Bien aimés du Seigneur fils et filles de Dieu. La liturgie de ce jour semble proposer à notre médiation, la question du prophétisme. Je m’attèlerai avec vous à considérer d’abord quelques facettes du prophétisme en essayant de montrer ensuite comment la radicalité de la parole de Dieu se trouve confrontée à quelques nouveaux enjeux théologiques et pastoraux de l’Eglise. Ces deux ensembles, les sortes du prophétisme et les nouveaux enjeux théologiques et pastoraux susceptibles de les aménager, pourraient sans doute nous situer enfin sur le versant existentiel de notre pratique religieuse et ainsi nourrit notre itinéraire de foi.

Quelques formes du prophétisme

Saint Thomas dont nous faisons mémoire ce jour a clairement abordé la question du prophétisme dans un langage plus complexe. Il aborde les degrés du prophétisme, ces figures les plus nobles etc. La première lecture déploie, de son arrière-plan à sa facticité sémantique deux sortes du prophétisme. Notons que le prophétisme concerne principalement la connaissance d’une vérité surnaturelle qui se fait par plusieurs modes : la vision intellectuelle (contemplation de l’essence même de Dieu) et la vision de l’imagination. Au sujet de la vision intellectuelle, nous sommes en présence de la connaissance de la révélation dans sa forme la plus nue, dans sa forme la plus directe. Aujourd’hui Moise lui-même dit : « Au milieu de vous, parmi vos frères, le Seigneur votre Dieu se fera lever un prophète comme moi, et vous l’écouterez ». Cette affirmation laisse envisager qu’auparavant l’on a assisté à une forme du prophétisme. En effet, Moise semble le seul prophète qui a pu parler face à face avec Dieu. « Le Seigneur lui parlait face à face, comme un homme parle à son ami ». Ex 39,11. Par le passé Hénoch et Abraham et d’autres furent certainement aussi appelés prophètes mais en réalité le véritable prophétisme commencerait avec Moise  » Il ne s’est plus levé, en Israël, de prophète semblable à Moïse  » (Dt 34,10). Ce verset fait qu’on le considère comme le premier et le plus grand des prophètes en Israël mais sous un autre rapport puisque Jésus lui-même déclara que Jean-Baptiste est le plus grand des prophètes. Dans le cas de Moise, tel que nous le montrons, il s’agit du prophétisme qui ne s’est pas fait sous le couvert de la vision, ni d’un songe ni d’une imagination. Saint Jean de la croix parle de la parole substantielle reçue par le prophète (voire La Montée du Carmel).

- [Extraits du matériel]

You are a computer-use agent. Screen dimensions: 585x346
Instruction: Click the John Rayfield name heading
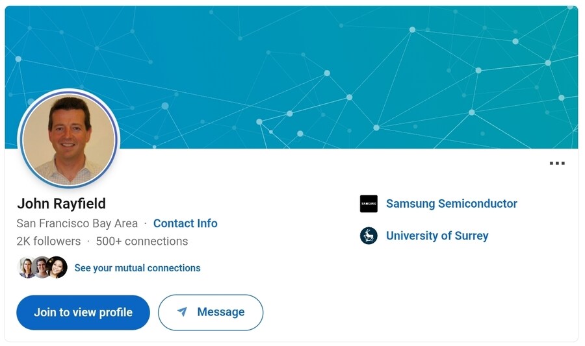[61, 203]
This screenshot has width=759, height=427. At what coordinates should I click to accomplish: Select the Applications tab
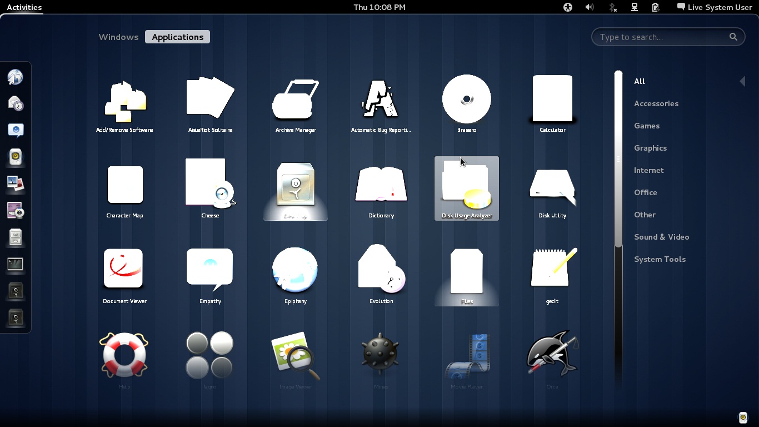pyautogui.click(x=177, y=37)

- [Exercices]
1 – Les affirmations suivantes concordent-elles avec le texte sur le prophétisme ? (a) Moïse semble le seul prophète à avoir parlé face à face avec Dieu. (b) Jésus déclara que Moïse est le plus grand des prophètes. (c) La vision intellectuelle consiste en la contemplation de l'essence même de Dieu. Répondez par oui ou non pour chacune et citez les mots du texte qui tranchent.
2 – Dans le texte sur le prophétisme, recopiez tout ce qui va de « Bien aimés du » jusqu'à « itinéraire de foi. » en remplaçant « enjeux théologiques et pastoraux » par « défis théologiques et pastoraux ».
Le matériel n'a aucun rapport avec le texte sur le prophétisme.

- [Corrigé]
1 –
(a) Oui : « En effet, Moise semble le seul prophète qui a pu parler face à face avec Dieu. »
(b) Non : « Jésus lui-même déclara que Jean-Baptiste est le plus grand des prophètes ».
(c) Oui : « la vision intellectuelle (contemplation de l’essence même de Dieu) ».

2 –
Bien aimés du Seigneur fils et filles de Dieu. La liturgie de ce jour semble proposer à notre médiation, la question du prophétisme. Je m’attèlerai avec vous à considérer d’abord quelques facettes du prophétisme en essayant de montrer ensuite comment la radicalité de la parole de Dieu se trouve confrontée à quelques nouveaux défis théologiques et pastoraux de l’Eglise. Ces deux ensembles, les sortes du prophétisme et les nouveaux défis théologiques et pastoraux susceptibles de les aménager, pourraient sans doute nous situer enfin sur le versant existentiel de notre pratique religieuse et ainsi nourrit notre itinéraire de foi.